I think the eradication of fear will give man the involuntary clarity to see what actions generate further pain, and what actions bring peace. Stupidities such as drug addictions, self inflicted disease, obesity, war, and environmental addictions will probably gradually be curbed.
Men won’t be as inclined to let woman have it their own way, and thus, the population will start to go down as well. We wont be as inclined to reproduce. Or maybe not. I’m not interested in being a prophet.
Peak-oil in relationship to permaculture is a significant phenomenon. Man, because he has no choice, is starting to go down and dissent. His assent is coming to an end involuntarily.
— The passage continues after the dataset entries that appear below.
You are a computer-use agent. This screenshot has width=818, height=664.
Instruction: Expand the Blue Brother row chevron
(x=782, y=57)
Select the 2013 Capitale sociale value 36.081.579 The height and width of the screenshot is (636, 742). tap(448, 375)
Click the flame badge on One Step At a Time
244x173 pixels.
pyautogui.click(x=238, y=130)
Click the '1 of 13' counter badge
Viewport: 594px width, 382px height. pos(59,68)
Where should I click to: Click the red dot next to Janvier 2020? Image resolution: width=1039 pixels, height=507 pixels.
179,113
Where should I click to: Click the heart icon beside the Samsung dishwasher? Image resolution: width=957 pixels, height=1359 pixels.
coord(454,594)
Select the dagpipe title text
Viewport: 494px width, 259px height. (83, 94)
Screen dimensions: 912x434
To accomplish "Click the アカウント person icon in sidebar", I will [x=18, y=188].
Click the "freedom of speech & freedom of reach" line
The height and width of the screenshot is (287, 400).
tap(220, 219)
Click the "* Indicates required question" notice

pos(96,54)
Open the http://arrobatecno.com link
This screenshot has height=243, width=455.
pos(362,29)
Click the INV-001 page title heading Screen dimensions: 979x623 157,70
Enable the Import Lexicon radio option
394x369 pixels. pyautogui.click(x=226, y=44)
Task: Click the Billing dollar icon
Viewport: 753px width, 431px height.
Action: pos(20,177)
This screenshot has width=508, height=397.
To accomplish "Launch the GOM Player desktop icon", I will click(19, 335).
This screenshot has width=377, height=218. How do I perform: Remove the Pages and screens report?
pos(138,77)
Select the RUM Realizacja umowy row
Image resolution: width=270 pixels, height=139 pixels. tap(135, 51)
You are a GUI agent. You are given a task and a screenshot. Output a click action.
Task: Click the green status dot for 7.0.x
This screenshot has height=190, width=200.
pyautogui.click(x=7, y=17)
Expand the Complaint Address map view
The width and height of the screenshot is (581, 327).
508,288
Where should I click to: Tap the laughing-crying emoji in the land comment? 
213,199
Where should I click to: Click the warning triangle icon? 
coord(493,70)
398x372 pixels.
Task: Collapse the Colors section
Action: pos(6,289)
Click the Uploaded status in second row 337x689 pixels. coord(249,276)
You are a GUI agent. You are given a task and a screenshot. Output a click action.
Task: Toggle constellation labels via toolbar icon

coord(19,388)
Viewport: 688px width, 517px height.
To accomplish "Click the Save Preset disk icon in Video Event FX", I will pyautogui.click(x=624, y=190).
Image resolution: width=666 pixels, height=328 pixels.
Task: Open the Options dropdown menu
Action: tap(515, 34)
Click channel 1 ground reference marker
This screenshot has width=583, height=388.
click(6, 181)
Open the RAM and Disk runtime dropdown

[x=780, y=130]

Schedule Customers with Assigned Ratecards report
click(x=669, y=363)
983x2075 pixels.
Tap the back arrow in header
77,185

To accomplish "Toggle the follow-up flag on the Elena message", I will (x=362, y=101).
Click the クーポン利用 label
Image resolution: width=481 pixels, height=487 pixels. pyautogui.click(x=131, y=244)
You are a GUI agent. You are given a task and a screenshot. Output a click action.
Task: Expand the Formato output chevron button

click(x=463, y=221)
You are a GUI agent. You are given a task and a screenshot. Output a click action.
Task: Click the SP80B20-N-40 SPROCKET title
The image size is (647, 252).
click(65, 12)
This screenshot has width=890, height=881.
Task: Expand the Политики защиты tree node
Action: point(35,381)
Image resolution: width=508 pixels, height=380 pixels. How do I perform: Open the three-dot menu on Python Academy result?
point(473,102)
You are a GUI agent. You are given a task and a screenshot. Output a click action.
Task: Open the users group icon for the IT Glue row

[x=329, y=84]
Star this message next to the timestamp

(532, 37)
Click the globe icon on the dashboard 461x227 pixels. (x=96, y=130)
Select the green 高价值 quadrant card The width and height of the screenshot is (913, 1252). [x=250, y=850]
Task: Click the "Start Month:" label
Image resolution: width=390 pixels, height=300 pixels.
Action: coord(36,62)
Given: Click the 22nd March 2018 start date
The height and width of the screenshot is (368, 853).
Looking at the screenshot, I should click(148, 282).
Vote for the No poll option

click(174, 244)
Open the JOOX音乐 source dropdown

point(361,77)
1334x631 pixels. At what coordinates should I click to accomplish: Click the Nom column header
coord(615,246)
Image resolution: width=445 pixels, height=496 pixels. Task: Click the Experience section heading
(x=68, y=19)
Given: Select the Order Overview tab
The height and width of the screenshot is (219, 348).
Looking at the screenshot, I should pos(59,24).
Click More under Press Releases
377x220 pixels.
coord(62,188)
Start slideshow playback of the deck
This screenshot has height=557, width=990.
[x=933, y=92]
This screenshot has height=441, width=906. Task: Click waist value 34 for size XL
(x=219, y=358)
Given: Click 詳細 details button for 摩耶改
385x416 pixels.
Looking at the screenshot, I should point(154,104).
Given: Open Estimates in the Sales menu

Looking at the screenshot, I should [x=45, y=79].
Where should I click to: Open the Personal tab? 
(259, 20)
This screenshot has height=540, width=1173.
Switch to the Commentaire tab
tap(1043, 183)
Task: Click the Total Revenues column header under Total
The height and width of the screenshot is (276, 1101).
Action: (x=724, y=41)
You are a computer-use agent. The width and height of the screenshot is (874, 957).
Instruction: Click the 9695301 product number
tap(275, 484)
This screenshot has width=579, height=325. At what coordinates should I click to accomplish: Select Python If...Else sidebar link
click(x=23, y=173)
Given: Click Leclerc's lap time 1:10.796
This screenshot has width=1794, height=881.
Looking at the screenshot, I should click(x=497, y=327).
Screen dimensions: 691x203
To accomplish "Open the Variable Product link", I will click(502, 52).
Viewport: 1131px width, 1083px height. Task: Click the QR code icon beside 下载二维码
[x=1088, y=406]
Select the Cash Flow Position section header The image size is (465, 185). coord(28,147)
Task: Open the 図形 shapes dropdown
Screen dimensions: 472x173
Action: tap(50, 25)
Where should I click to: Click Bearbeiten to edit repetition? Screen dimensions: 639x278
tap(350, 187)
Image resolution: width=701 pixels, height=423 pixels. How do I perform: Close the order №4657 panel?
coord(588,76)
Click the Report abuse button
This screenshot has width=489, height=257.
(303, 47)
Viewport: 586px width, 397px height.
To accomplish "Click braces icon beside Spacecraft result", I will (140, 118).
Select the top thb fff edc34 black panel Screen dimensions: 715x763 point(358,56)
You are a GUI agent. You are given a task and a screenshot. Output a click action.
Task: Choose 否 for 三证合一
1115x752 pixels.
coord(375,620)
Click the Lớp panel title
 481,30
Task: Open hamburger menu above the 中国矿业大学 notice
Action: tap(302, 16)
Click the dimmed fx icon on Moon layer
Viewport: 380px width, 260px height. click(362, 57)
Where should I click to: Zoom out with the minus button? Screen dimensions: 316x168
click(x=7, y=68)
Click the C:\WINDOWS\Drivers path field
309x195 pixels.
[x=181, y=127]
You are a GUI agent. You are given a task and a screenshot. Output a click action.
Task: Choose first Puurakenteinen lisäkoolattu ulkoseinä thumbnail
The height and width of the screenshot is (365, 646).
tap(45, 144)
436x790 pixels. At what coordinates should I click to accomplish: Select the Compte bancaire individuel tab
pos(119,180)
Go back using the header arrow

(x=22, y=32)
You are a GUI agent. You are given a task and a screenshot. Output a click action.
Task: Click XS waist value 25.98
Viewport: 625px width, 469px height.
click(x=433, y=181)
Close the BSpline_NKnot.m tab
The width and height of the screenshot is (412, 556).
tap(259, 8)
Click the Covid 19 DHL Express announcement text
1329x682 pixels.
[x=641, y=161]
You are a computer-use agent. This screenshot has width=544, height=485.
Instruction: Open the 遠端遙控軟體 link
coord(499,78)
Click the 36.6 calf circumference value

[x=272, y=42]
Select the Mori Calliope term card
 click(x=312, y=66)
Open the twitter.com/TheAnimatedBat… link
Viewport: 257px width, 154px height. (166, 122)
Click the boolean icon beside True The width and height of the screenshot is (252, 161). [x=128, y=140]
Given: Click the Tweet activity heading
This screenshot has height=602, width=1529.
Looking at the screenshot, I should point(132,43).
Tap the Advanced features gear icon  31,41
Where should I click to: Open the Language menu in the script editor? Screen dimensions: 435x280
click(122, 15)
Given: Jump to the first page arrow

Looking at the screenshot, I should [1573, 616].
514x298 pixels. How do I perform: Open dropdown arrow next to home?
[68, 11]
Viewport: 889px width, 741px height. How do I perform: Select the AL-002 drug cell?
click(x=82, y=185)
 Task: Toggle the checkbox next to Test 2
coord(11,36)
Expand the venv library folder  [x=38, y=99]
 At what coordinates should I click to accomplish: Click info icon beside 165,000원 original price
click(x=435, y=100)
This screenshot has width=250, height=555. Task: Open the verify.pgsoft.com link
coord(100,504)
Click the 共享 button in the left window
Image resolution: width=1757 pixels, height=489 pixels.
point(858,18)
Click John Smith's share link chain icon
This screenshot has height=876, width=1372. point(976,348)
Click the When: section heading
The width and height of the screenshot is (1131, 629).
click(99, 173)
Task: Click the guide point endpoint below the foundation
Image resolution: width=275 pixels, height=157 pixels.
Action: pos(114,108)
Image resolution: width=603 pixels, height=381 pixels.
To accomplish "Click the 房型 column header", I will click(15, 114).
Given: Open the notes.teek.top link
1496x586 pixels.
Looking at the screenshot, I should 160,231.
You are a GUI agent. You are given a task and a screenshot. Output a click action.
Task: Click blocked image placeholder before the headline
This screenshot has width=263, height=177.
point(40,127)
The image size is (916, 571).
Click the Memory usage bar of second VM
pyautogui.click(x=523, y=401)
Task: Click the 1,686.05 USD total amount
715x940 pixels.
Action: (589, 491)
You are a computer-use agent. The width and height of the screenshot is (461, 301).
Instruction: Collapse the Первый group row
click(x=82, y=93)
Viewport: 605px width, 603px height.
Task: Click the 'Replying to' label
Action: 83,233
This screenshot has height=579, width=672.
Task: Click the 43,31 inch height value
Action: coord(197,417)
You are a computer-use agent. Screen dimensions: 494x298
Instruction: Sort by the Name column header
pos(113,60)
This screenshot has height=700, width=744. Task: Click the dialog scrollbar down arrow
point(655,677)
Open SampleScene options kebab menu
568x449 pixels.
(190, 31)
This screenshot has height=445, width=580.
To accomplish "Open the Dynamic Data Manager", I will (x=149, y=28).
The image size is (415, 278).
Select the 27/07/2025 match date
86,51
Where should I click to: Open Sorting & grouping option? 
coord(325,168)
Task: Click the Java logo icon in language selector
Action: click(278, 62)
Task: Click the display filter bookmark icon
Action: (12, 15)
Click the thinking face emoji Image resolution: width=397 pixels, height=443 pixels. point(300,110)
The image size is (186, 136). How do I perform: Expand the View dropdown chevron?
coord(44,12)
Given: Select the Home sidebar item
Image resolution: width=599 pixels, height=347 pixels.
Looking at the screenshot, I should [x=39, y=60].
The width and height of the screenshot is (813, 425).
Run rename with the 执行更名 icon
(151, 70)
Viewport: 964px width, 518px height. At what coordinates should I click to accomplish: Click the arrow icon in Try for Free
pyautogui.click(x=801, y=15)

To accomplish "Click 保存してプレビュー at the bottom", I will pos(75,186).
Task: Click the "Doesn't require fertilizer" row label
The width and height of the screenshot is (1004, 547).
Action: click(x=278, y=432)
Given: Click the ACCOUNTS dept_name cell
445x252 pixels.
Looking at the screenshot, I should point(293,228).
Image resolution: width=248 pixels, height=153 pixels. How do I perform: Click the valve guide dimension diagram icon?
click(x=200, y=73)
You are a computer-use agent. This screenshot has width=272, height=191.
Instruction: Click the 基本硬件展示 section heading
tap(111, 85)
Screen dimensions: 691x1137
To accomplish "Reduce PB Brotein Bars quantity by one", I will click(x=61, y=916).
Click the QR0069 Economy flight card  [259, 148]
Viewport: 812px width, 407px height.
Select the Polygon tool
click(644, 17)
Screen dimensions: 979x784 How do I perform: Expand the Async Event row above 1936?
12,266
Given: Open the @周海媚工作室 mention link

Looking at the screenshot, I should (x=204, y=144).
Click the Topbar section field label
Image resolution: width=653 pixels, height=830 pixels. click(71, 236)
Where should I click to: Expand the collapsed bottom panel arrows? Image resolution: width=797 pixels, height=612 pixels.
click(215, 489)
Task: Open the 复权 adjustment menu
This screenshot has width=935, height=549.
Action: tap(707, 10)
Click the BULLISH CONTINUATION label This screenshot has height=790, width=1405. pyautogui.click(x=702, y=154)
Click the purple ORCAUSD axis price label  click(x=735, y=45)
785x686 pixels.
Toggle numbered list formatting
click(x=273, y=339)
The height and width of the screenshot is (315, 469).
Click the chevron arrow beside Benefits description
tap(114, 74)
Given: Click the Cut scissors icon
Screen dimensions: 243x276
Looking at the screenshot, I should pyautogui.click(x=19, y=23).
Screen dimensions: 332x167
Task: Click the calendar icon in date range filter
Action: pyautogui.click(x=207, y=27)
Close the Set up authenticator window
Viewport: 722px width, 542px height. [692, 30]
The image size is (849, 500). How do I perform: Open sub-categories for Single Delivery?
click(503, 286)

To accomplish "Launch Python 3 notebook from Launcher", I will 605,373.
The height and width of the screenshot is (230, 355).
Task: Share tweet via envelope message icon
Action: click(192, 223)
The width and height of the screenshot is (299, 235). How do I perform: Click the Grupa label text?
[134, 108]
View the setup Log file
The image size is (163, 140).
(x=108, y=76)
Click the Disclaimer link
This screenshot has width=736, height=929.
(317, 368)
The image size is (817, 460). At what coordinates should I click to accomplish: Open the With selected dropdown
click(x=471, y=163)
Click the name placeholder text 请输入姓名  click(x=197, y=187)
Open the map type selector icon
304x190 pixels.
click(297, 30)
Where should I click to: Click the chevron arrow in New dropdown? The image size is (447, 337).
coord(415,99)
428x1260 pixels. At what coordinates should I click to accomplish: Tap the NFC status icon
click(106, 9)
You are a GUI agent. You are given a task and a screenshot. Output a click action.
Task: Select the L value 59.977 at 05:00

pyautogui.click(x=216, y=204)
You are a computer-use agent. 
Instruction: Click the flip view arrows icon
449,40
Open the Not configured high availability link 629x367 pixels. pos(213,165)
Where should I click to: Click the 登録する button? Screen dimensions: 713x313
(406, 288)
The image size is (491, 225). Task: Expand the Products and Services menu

He is forced, out of the sheer will to survive, to make his way back down the mountain. however, technologies continue to advance, so who knows what trick he'll pull next.
New discoveries in physics, agriculture, architecture, obstetrics, parenting/psychology - - -really just about every aspect of culture, as it has changed into increasingly sophisticated expressions over the past while now, will continue to be shaped by new levels of consciousness eventually reaching the source, the very essence of sophistication, which is timeless and beyond ancient. I can remember how recycling and composting suddenly became a law here in Canada. Permaculture originated in Australia and is now spreading around the world and is taking root here in Canada as well. Permaculture is highly in debt to Masanobu Fukuoka, a philosopher and farmer, who in turn, gave a great deal of his life to understand the ultimate eventually speaking very highly of Buddha, lau-tsu and others.
Message boards like this one is a good example of what sort of things to expect to see following man's burst of realizaiton.
Website like this are definitely a help.
Evidence for man’s maturity is everywhere.
I attribuite it mostly to his capacity to not dream and instead be attentive and awake to the facts of the matter, with as much constancy as possible. From this attention, actions will be born that are increasingly unifying and self-eradicating.